There is a pyramid in the Yucatan with tuned steps. If you clap in
front of it, you hear a note, as
all the echoes of your clap return to
you at slightly different times. Suppose there were three sets of
steps. One with double and one with half the number of steps. The
one with half the number of steps would return your clap as a rapid
succession of claps with no intelligible note. The one with double
the number of steps would return a note an octave higher than the
original. You would hear all three at once. Now if you recorded
this, you could listen to it at half the speed, the slow clap would be
slower, an the high octave would be gone, but you would still be
hearing the equivalent of the original staircase and the halved one.

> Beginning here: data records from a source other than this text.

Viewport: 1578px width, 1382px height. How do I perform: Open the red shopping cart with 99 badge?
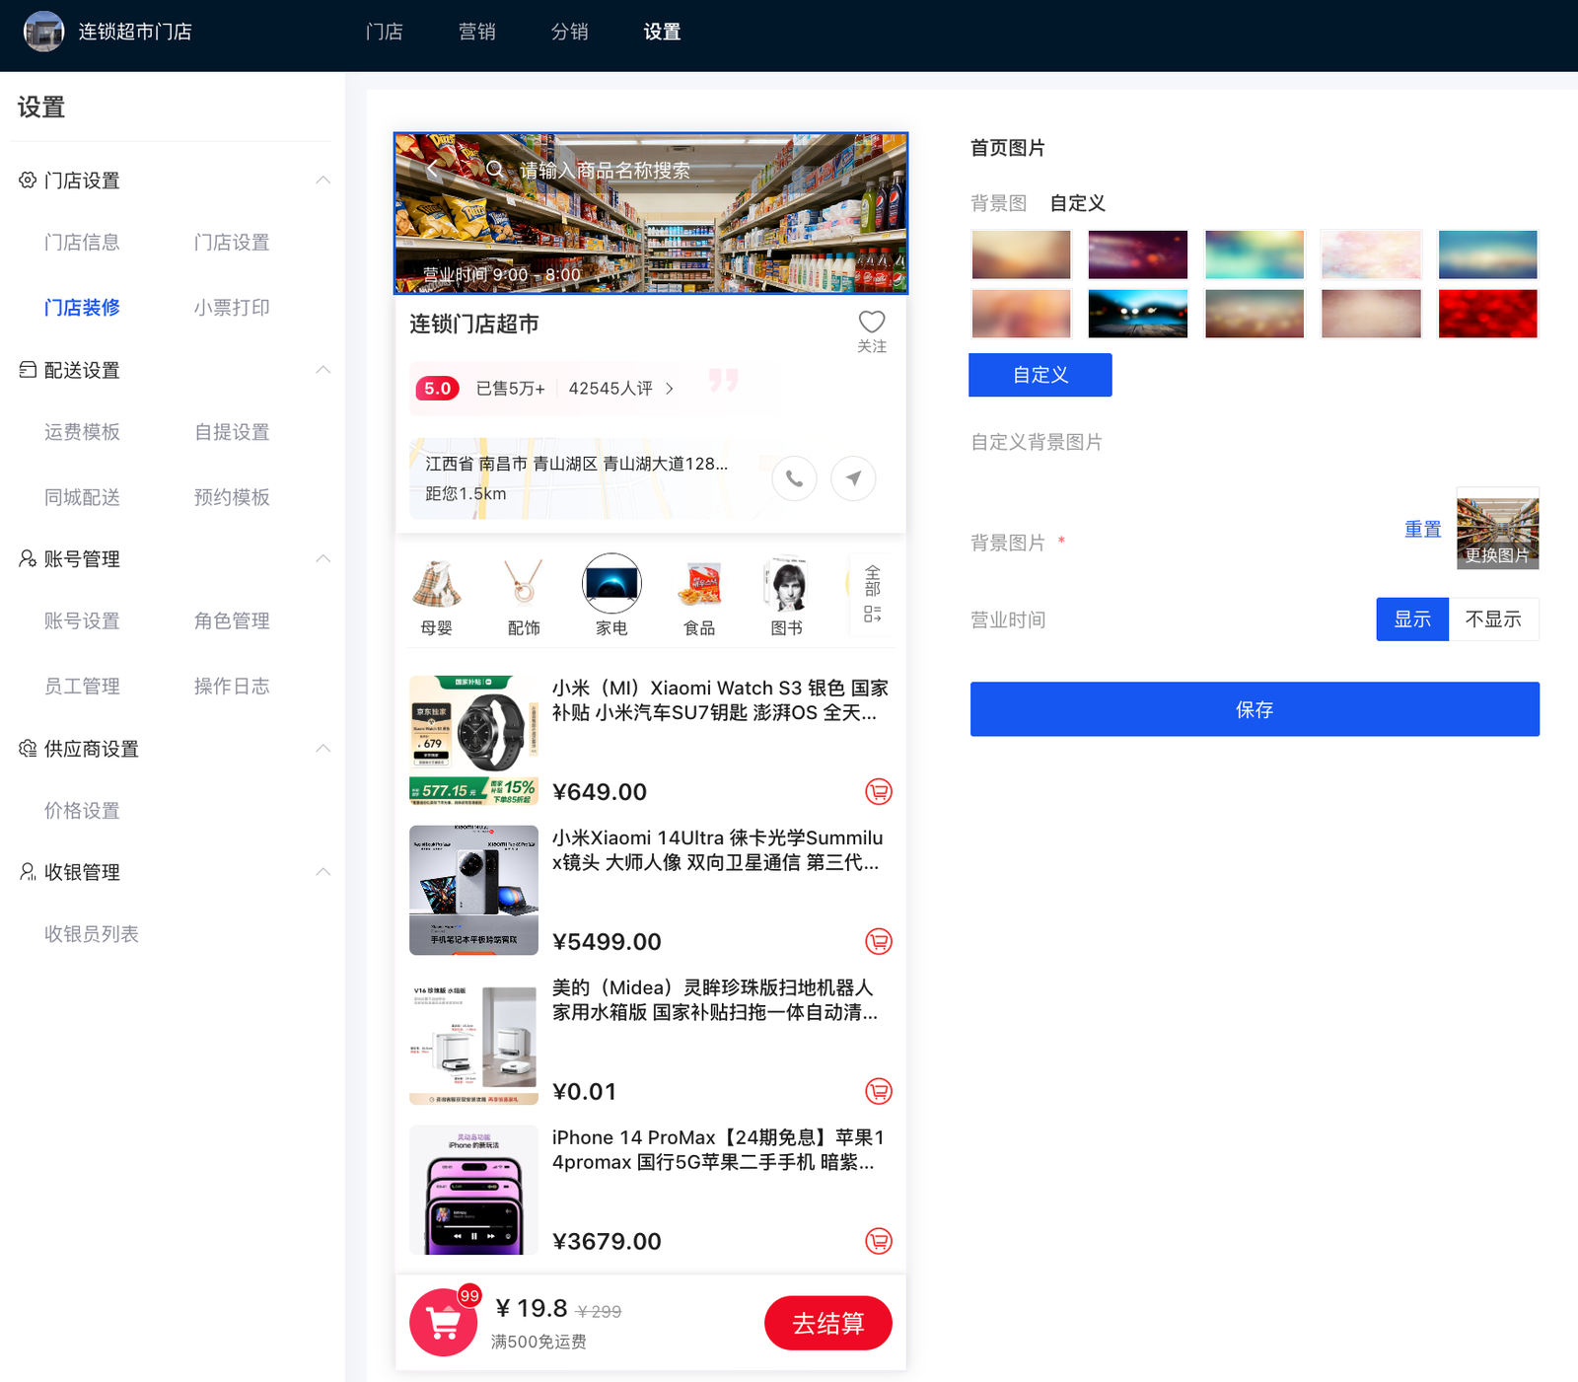pos(444,1323)
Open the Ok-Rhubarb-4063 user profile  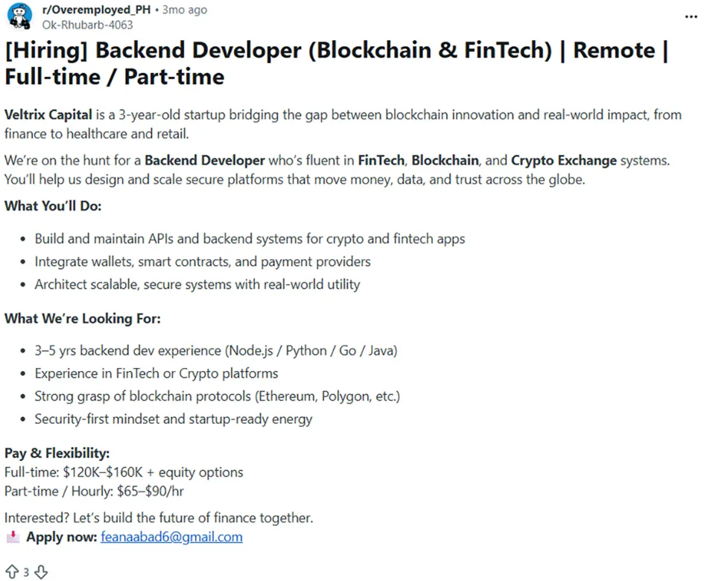tap(87, 25)
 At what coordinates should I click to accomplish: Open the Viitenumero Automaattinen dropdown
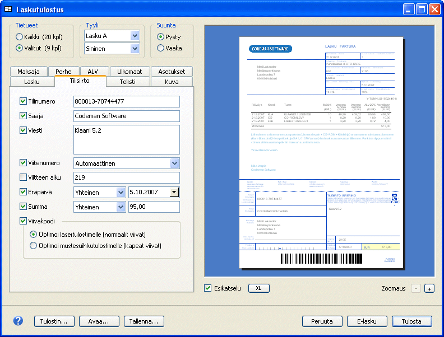(x=174, y=163)
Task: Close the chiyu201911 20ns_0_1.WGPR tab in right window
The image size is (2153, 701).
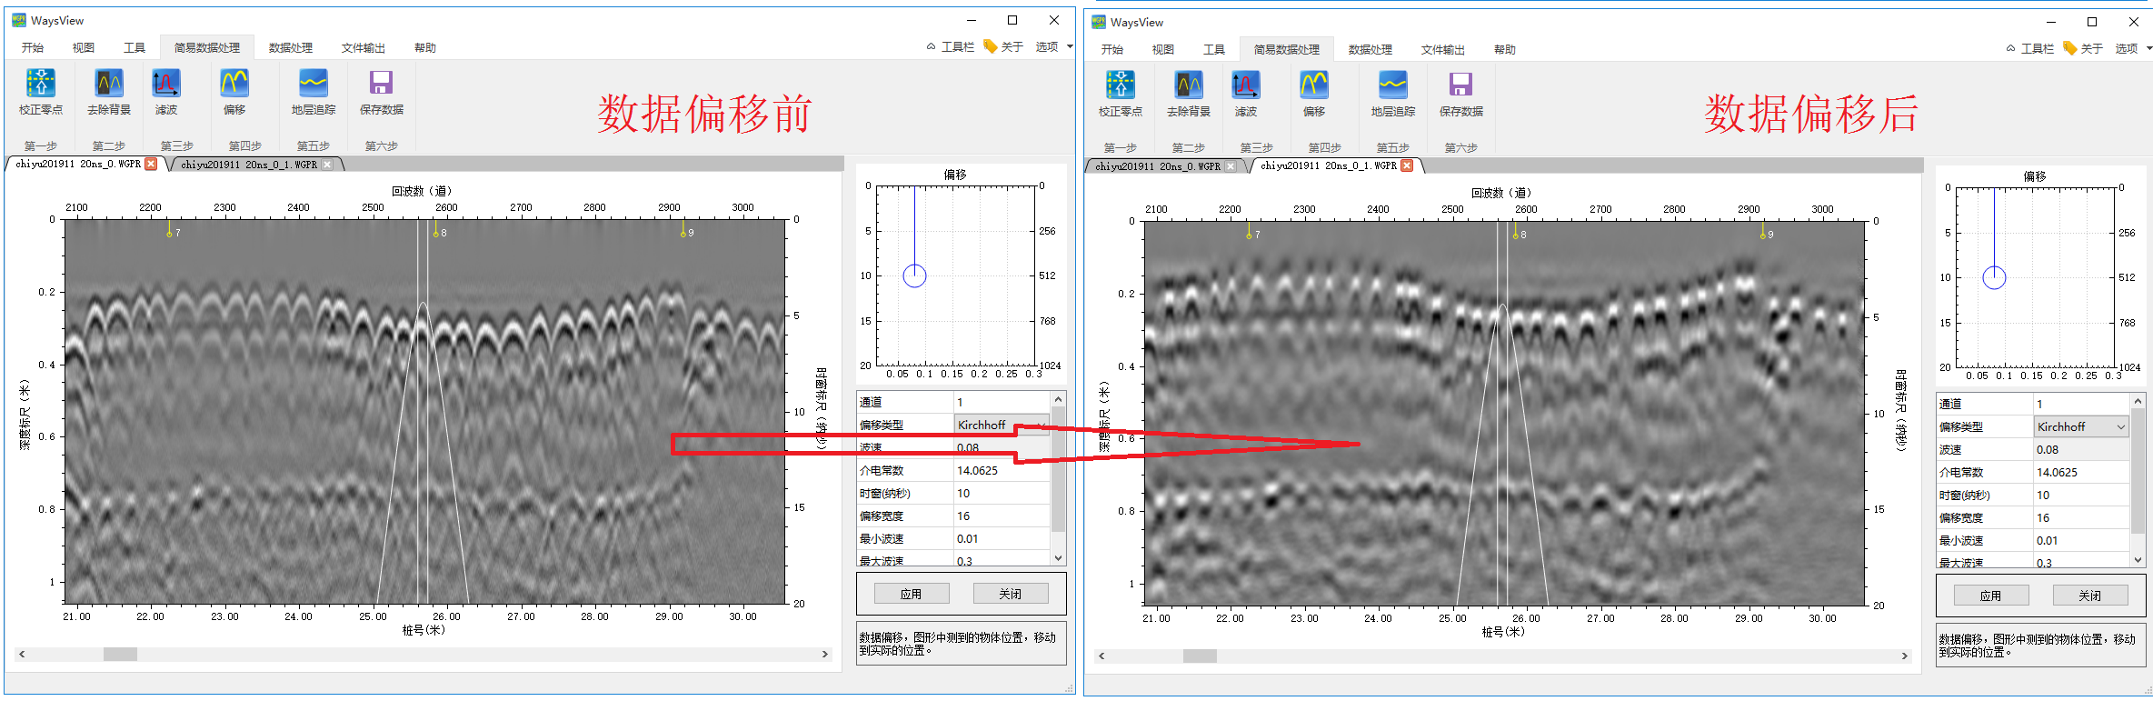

Thus, the "song" will have remained mostly unchanged despite the
recording being played back at half the speed. The same would be
true if you doubled the playback speed.
The point is not the idle curiosity of being able to play it back at
different speeds and hear the same thing, but rather, to harmonize
rhythm and tonality with regard to one another.
Folke Rabe: Was??
was re-released with two versions: one at normal speed and one at half speed. The music was not fractal - the slower version is v different, but it seems vaguely apropos [calum, Dec 24 2013]
Fractal Tune Smithy
Fractal music generator [spidermother, Dec 24 2013]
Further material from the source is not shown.